Basketball Robotics

Overview

Many studies on skillful human motions and animal movements have enriched robot functionalities as well as their performance. Inversely, struggles to transfer dexterous skills of human being to robots may also deepen the understanding and insight into human physiology itself.

In order to imitate highly evolved creatures, robotics researchers are facing many challenges from sensing to decision making, from design to actuation as well as control. Sports may be one of the most challenging tasks for robots as it requires fast, highly dextrous manipulation including non-negligible dynamics and variable contact situations, although most human beings can easily learn and enjoy it.

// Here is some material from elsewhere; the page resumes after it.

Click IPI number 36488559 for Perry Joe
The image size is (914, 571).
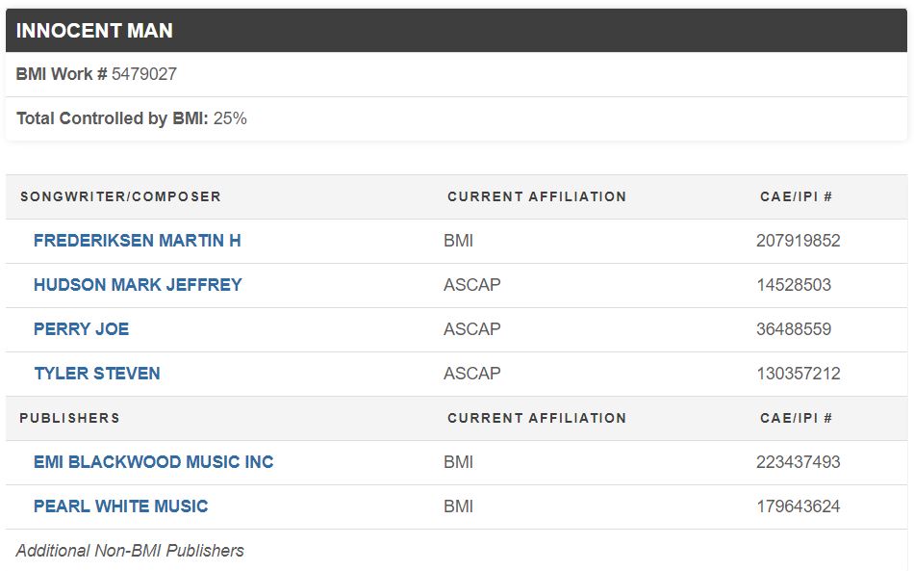click(x=793, y=329)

From these contexts, basketball robotics is a recently launched project at the LSR for investigating fast manipulation with non-negligible dynamics and changing contact situations.

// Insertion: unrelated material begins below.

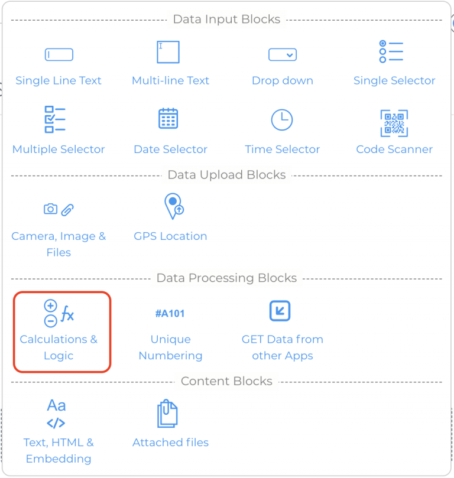Image resolution: width=454 pixels, height=478 pixels.
Task: Add the Unique Numbering #A101 icon
Action: coord(170,313)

Basketball robotics covers all major skills such as ball tracking and catching, target-oriented ball throwing/ passing, dexterous ball dribbling etc which are relevant in a real basketball game.

One major factor that imposes challenges on this project and makes it discriminable from the state of the art techniques in robot ball handling/ juggling is to employ a real basketball.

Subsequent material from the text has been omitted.